Winter 2015

January 8, 2015
Arithmetic statistics and the topology of discriminant complements — Sean Howe
How many squarefree polynomials of degree d are there with coefficients in a finite field F_q? What’s the average number of linear factors of such a beast? How about irreducible quadratics? By applying the theory of representation stability to configuration spaces and using the Grothendieck-Lefschetz formula, Church, Ellenberg, and Farb are able to answer these questions and many more about the arithmetic statistics of polynomials.
What if we want to ask similar questions about multivariable polynomials? For example, how many smooth hypersurfaces of degree d in P^n are there over a finite field F_q?
Or, how about smooth curves? For example, how many smooth genus g curves are there over a finite field F_q?

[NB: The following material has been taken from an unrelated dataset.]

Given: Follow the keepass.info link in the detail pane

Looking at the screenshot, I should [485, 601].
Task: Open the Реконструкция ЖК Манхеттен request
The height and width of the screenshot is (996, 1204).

In this talk, I will explain a way to think about representation stability in these contexts, and some of the difficulties that arise in trying to carry out these computations. The emphasis will be on how various results (some recent, some old, none of them mine!) on stable cohomology naturally fit into this framework.
January 15, 2015
Methods in group actions on surfaces — Nick Salter
Let M be a smooth manifold. What do the (finitely-generated) subgroups of Diff(M) look like? For a fixed group Gamma, can we classify all homomorphisms Gamma \to Diff(M)? Does anything special happen when Gamma is a higher-rank lattice? What about when Gamma is the mapping class group of M? In this talk, I will discuss some results addressing the above questions when M is a surface. This is an especially nice setting because of the interplay with the rich theory of the mapping class groups of surfaces.
January 22, 2015
Compute cohomology by counting — Weiyan Chen
In the late 40’s, Andre Weil observes that computing cohomology will help to count objects over finite fields. In this talk, we are going to switch the server and the master in Weil’s brilliant observation (number theory will serve topology this time!) and consider how counting can help us compute cohomology. I will illustrate this idea by presenting examples of computations, one of which is to compute the twisted cohomology of the configuration space (which we know to stabilize by a paper of Church-Ellenberg-Farb. But what do they stabilize to?).
January 29, 2015
The Teichmüller space (with the Teichmüller metric) is negatively
curved — Ian Frankel
In 1974, Masur disproved a longstanding conjecture by showing
Teichmüller space (with the Teichmüller metric) violates every definition
of a non-positively curved metric space. About 40 years, later, along with
two alumni of this department, he showed that statistically, the
Teichmüller metric exhibits negative curvature properties. We will explain
this with the help of several interesting tools, including Minsky’s
product regions theorem, random walks, and volume estimates for balls in
Teichmüller space.
February 5, 2015
Building 3-manifolds with mapping classes (the old way) — Sebastian Hensel
This talk will be about nice, old results that (in my opinion) everyone should know.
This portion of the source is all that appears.